RECORDS FOR THE TASK below:
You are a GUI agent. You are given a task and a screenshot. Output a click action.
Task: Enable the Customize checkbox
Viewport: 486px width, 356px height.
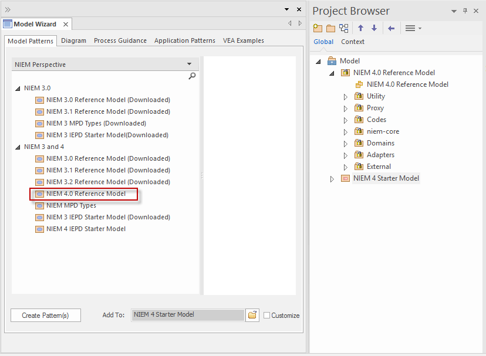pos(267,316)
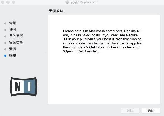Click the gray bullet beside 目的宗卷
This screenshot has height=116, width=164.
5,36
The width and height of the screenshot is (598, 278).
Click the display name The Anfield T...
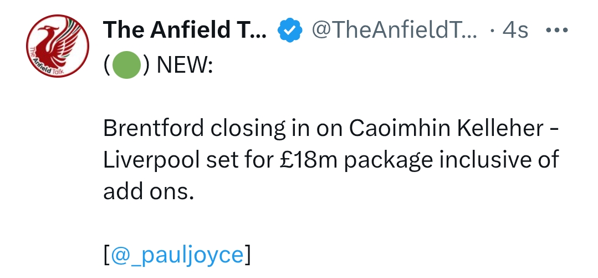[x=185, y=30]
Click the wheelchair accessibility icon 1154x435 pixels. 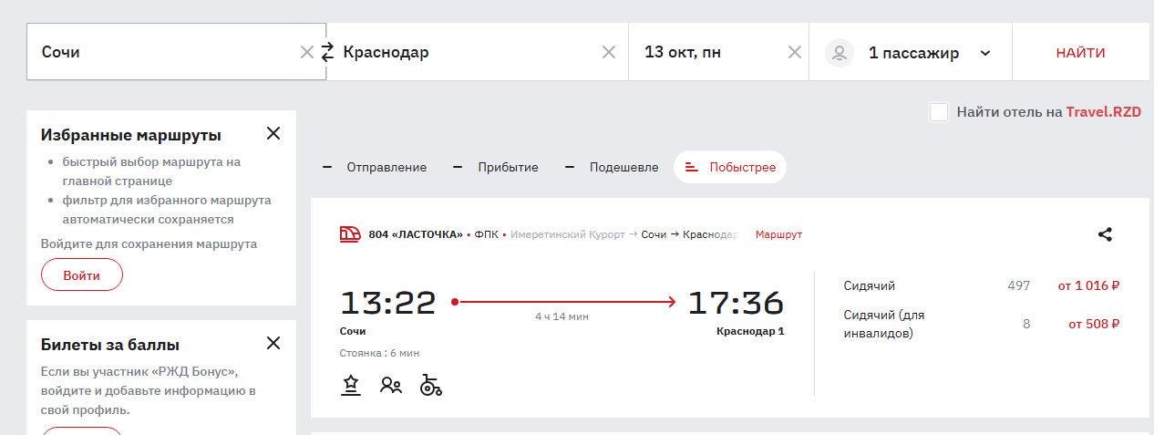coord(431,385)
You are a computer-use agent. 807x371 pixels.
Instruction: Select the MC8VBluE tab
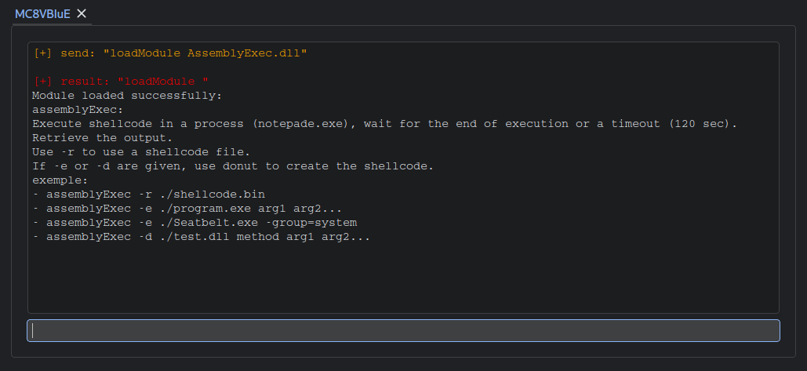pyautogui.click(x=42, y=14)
End of RECORDS FOR THE TASK.
Going through the records above, count the lines that hold "agent" and answer with the count alone.

2